Apa Kabar PRD?

Ulang tahun PRD ke-17 pada 22 Juli 2013. Foto: Dokumentasi PRD
Sumber :
  • Dokumentasi PRD

Saat itu target PRD hanya menjadikan Pemilu sebagai panggung. “Kita sangat tahu dengan kekuatan yang sangat kecil agak bermimpi bisa menang Pemilu. Tapi target kita adalah mengisi ruang ruang untuk berbicara pada rakyat,” ujar dia.

“Fase yang cukup berat. Karena antara transisi organisasi yang semula dididik untuk menghancurkan atau melawan Orde Baru tiba tiba reformasi, tiba tiba ikut parlemen, terus politik elektoral. Ada percepatan situasi di luar yang mungkin kita gak bisa memahaminya. Di situlah dinamika organisasi muncul.” 

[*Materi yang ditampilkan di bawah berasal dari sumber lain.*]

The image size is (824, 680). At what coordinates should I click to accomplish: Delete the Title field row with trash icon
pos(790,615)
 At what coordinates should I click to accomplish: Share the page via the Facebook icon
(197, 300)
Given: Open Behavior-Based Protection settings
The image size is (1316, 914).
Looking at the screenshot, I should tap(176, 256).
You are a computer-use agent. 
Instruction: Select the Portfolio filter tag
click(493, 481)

Dominggus mengamini. Saat itu ada dua pendapat terkait Pemilu. Pertama, PRD sudah harus lepas dengan pola berpolitik yang lama dan harus masuk sistem elektoral. Kedua, situasinya rakyat masih berlawan, masih ada gejolak-gejolak ketidakpuasan terhadap pemerintah. “Ada sebagian kawan yang agak keras, Jogja saat itu paling keras, tidak akan ikuti Pemilu borjuis,” ujar dia.

Kubu yang setuju ikut Pemilu yakin, dengan Pemilu, PRD bisa mengampanyekan program-program PRD seluas-luasnya. Aspek kesadaran dan propaganda lebih penting ketimbang memperoleh kursi. “Oke lah nggak apa-apa kita nggak dapat kursi, tapi bisa propaganda seluas-luasnya,” lanjut Jabo.

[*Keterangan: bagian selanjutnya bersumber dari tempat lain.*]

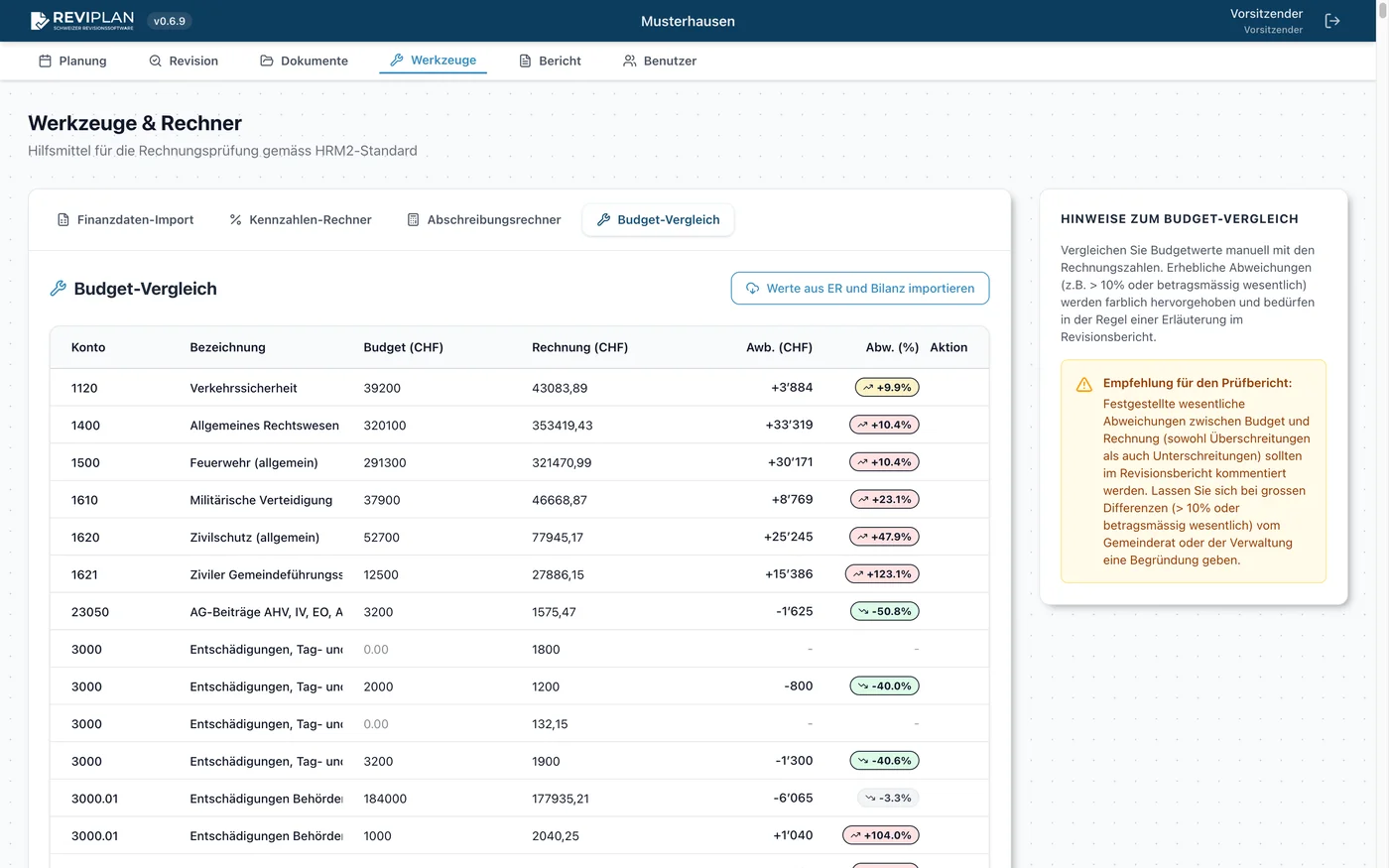
Task: Click the warning triangle in recommendation box
Action: [1084, 385]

Gagal di 1999, PRD mencoba bangkit pada Pemilu 2004 dengan membentuk Popor. “Pada 2004 kita pakai Popor. Karena kita sudah ada kesimpulan, bahwa ini satu-satunya cara, dengan jalan elektoral,” ujar Dominggus.

Meski demikian, keputusan itu masih menyisakan perdebatan. Saat itu mulai muncul gagasan untuk membentuk partai persatuan, dengan front. Popor tidak hanya PRD namun ada serikat buruh, organisasi massa lokal yang yang ambil bagian. “Masalahnya kita memutuskan itu saat sudah mepet, jadi waktu untuk mengonsolidasikan itu terbatas,” ujarnya beralasan.

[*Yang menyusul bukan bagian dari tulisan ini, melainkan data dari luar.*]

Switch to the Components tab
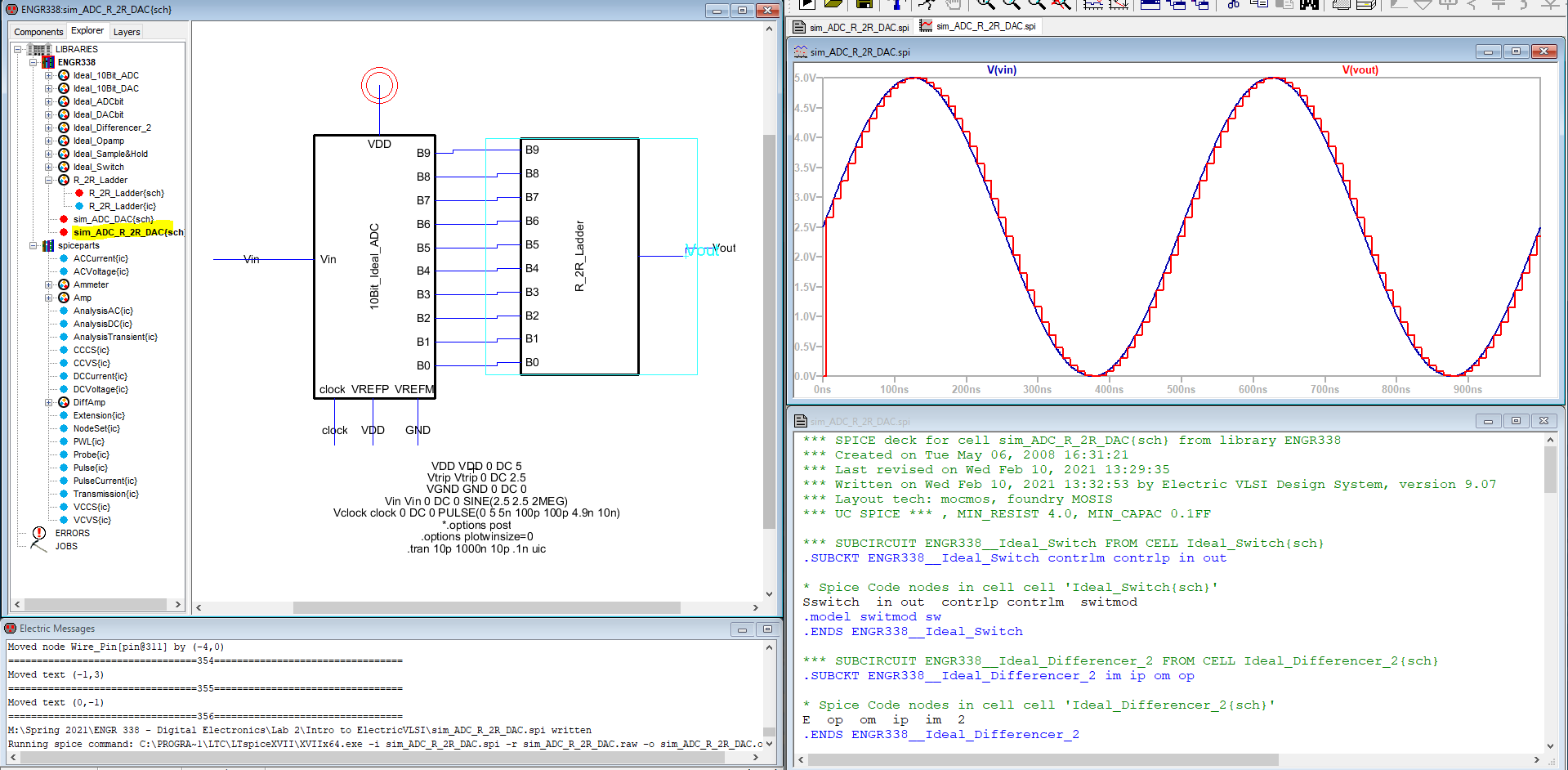 coord(38,32)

Kemudian pada Pemilu 2009, PRD mencoba bereksperimen dengan membentuk Papernas. Menurut Dominggus, kali ini persiapannya jauh lebih panjang, yakni mulai sebelum tahun 2007. “Kita sudah adakan pertemuan dengan kawan-kawan organisasi pergerakan. Kita undang banyak organisasi untuk sama-sama menghadapi 2009,” dia menerangkan.

Aksi demonstrasi PRD di Mahkamah Konstitusi pada 10 Desember 2011. Foto: Dokumentasi PRD

Konsolidasi itu berbuah aliansi bernama Konferensi Persatuan Gerakan Rakyat (KPGR). Awalnya, Dominggus yakin aliansi ini akan jadi partai front. Namun, koalisi tersebut kemudian goyah dan akhirnya hanya menyisakan PRD. Akhirnya PRD membentuk Komite Persiapan Partai Persatuan Pembebasan Nasional (KP-Papernas). “Dalam hal gagasan sudah mulai solid. Tetapi soal bagaimana pilihan taktik masih ada perbedaan,” lanjut Dominggus.